Case ID: ga-app_296/html/0767-01.html
Source: Caselaw Access Project
Author: {"author": "Barnes, Judge.", "license": "Public Domain", "url": "https://static.case.law/"}
Date Created: 2024-08-24T03:29:51.129683

A08A1599.
    JENNINGS v. THE STATE.
    (675 SE2d 623)
   Barnes, Judge.

Antorres Jennings appeals his convictions, following a bench trial, for burglary, kidnapping with bodily injury, aggravated assault, and possession of a firearm during the commission of a crime. His sole enumeration of error is that the trial court erred by overruling his objection when the prosecutor asked a police officer, “She’s held hostage, right?” And, the police officer answered, “Yes.” Finding no reversible error, we affirm.

Viewed in the light most favorable to the evidence, the record shows that Jennings went to the victims’ home with a firearm. After Jennings entered the home by breaking a window with the firearm, he shot the first victim, who was in one of the bedrooms. He then shot the second victim during a struggle over the gun. Both victims were still in the home when officers arrived, and when Jennings began talking on the phone with officers he would not allow them to leave. The second victim escaped through a window and after Jennings surrendered, emergency personnel removed the first victim.

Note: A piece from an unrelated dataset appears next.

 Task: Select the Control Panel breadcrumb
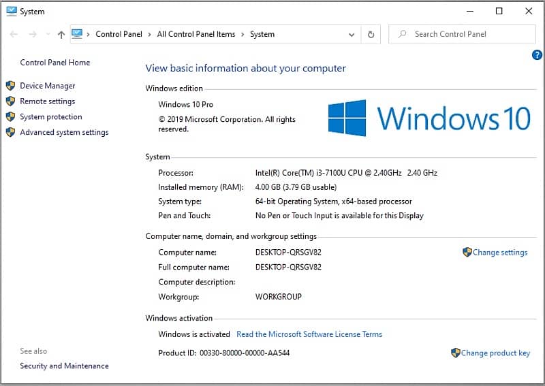pyautogui.click(x=119, y=34)
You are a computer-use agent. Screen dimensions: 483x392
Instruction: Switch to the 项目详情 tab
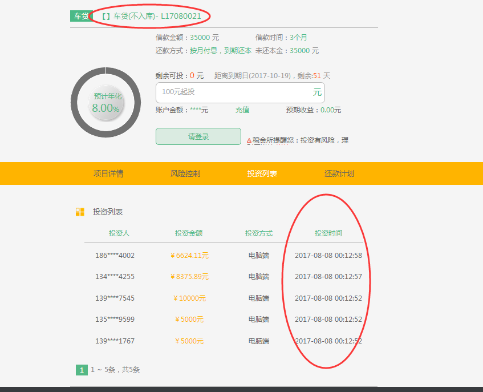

Pretermitting whether the question was improper, we find it highly probable, in light of the overwhelming other evidence of Jennings’ guilt, that the error did not contribute to the judgment, and accordingly that the error was harmless. Johnson v. State, 238 Ga. 59, 60 (230 SE2d 869) (1976); Palmer v. State, 186 Ga. App. 892, 897 (3) (369 SE2d 38) (1988). Further, this was a bench trial, and in such cases “there is a presumption, in the absence of a strong showing to the contrary, that the trial judge sifts the wheat from the chaff, ignoring illegal evidence and considering only legal evidence.” (Punctuation omitted; emphasis in original.) Fraser v. State, 283 Ga. App. 477, 481 (3) (b) (642 SE2d 129) (2007). Jennings has made no strong showing to the contrary.

Judgment affirmed.

Johnson, P. J., and Phipps, J., concur.

Decided March 20, 2009.

Harold W. Wallace III, for appellant.

Dennis C. Sanders, District Attorney, for appellee.